SHORT TASK: Format the lines below as a JSON list of strings, with one string for each line and no entries for blank lines.

BEGIN DATA SECTION

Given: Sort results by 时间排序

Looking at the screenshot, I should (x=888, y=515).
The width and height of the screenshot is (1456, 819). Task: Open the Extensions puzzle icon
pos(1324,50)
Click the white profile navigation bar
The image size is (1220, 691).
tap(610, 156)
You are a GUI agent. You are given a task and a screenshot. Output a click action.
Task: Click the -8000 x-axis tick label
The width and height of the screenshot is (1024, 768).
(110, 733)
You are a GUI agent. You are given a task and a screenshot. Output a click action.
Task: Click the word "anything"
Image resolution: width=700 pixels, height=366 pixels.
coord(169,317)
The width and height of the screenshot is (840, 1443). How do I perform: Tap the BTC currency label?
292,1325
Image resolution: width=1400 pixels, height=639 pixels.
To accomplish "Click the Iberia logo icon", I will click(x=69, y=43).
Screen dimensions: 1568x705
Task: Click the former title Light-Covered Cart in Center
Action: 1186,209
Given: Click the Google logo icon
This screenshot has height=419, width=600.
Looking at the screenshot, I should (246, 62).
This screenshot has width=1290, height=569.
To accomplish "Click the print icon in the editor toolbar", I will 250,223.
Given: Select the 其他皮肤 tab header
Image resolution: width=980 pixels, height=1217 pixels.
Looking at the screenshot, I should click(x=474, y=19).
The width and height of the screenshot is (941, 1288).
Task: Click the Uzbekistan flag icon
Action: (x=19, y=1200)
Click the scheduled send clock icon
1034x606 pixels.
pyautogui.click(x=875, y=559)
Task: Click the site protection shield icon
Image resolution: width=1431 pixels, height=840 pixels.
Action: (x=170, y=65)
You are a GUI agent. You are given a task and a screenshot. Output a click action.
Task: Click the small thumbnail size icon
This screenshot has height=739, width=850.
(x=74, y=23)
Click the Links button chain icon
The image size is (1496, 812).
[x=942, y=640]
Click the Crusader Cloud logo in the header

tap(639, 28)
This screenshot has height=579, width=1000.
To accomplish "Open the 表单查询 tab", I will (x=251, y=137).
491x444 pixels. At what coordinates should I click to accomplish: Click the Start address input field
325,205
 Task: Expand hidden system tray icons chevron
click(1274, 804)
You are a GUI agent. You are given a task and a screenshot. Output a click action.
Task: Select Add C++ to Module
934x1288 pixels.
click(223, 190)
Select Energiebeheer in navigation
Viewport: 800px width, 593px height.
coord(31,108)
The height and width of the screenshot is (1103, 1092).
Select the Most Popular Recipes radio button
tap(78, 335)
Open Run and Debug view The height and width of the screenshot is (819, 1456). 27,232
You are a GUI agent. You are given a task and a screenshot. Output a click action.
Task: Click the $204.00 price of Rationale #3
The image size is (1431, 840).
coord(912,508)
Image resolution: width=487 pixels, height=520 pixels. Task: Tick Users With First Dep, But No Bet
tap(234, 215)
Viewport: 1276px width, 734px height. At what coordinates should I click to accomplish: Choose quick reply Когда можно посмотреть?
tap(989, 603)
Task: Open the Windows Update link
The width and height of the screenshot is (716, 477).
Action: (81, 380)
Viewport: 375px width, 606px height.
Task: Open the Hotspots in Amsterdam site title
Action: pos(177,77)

END DATA SECTION

FINAL RESULT:
[
  "Given: Sort results by 时间排序",
  "Looking at the screenshot, I should (x=888, y=515).",
  "The width and height of the screenshot is (1456, 819). Task: Open the Extensions puzzle icon",
  "pos(1324,50)",
  "Click the white profile navigation bar",
  "The image size is (1220, 691).",
  "tap(610, 156)",
  "You are a GUI agent. You are given a task and a screenshot. Output a click action.",
  "Task: Click the -8000 x-axis tick label",
  "The width and height of the screenshot is (1024, 768).",
  "(110, 733)",
  "You are a GUI agent. You are given a task and a screenshot. Output a click action.",
  "Task: Click the word \"anything\"",
  "Image resolution: width=700 pixels, height=366 pixels.",
  "coord(169,317)",
  "The width and height of the screenshot is (840, 1443). How do I perform: Tap the BTC currency label?",
  "292,1325",
  "Image resolution: width=1400 pixels, height=639 pixels.",
  "To accomplish \"Click the Iberia logo icon\", I will click(x=69, y=43).",
  "Screen dimensions: 1568x705",
  "Task: Click the former title Light-Covered Cart in Center",
  "Action: 1186,209",
  "Given: Click the Google logo icon",
  "This screenshot has height=419, width=600.",
  "Looking at the screenshot, I should (246, 62).",
  "This screenshot has width=1290, height=569.",
  "To accomplish \"Click the print icon in the editor toolbar\", I will 250,223.",
  "Given: Select the 其他皮肤 tab header",
  "Image resolution: width=980 pixels, height=1217 pixels.",
  "Looking at the screenshot, I should click(x=474, y=19).",
  "The width and height of the screenshot is (941, 1288).",
  "Task: Click the Uzbekistan flag icon",
  "Action: (x=19, y=1200)",
  "Click the scheduled send clock icon",
  "1034x606 pixels.",
  "pyautogui.click(x=875, y=559)",
  "Task: Click the site protection shield icon",
  "Image resolution: width=1431 pixels, height=840 pixels.",
  "Action: (x=170, y=65)",
  "You are a GUI agent. You are given a task and a screenshot. Output a click action.",
  "Task: Click the small thumbnail size icon",
  "This screenshot has height=739, width=850.",
  "(x=74, y=23)",
  "Click the Links button chain icon",
  "The image size is (1496, 812).",
  "[x=942, y=640]",
  "Click the Crusader Cloud logo in the header",
  "tap(639, 28)",
  "This screenshot has height=579, width=1000.",
  "To accomplish \"Open the 表单查询 tab\", I will (x=251, y=137).",
  "491x444 pixels. At what coordinates should I click to accomplish: Click the Start address input field",
  "325,205",
  " Task: Expand hidden system tray icons chevron",
  "click(1274, 804)",
  "You are a GUI agent. You are given a task and a screenshot. Output a click action.",
  "Task: Select Add C++ to Module",
  "934x1288 pixels.",
  "click(223, 190)",
  "Select Energiebeheer in navigation",
  "Viewport: 800px width, 593px height.",
  "coord(31,108)",
  "The height and width of the screenshot is (1103, 1092).",
  "Select the Most Popular Recipes radio button",
  "tap(78, 335)",
  "Open Run and Debug view The height and width of the screenshot is (819, 1456). 27,232",
  "You are a GUI agent. You are given a task and a screenshot. Output a click action.",
  "Task: Click the $204.00 price of Rationale #3",
  "The image size is (1431, 840).",
  "coord(912,508)",
  "Image resolution: width=487 pixels, height=520 pixels. Task: Tick Users With First Dep, But No Bet",
  "tap(234, 215)",
  "Viewport: 1276px width, 734px height. At what coordinates should I click to accomplish: Choose quick reply Когда можно посмотреть?",
  "tap(989, 603)",
  "Task: Open the Windows Update link",
  "The width and height of the screenshot is (716, 477).",
  "Action: (81, 380)",
  "Viewport: 375px width, 606px height.",
  "Task: Open the Hotspots in Amsterdam site title",
  "Action: pos(177,77)"
]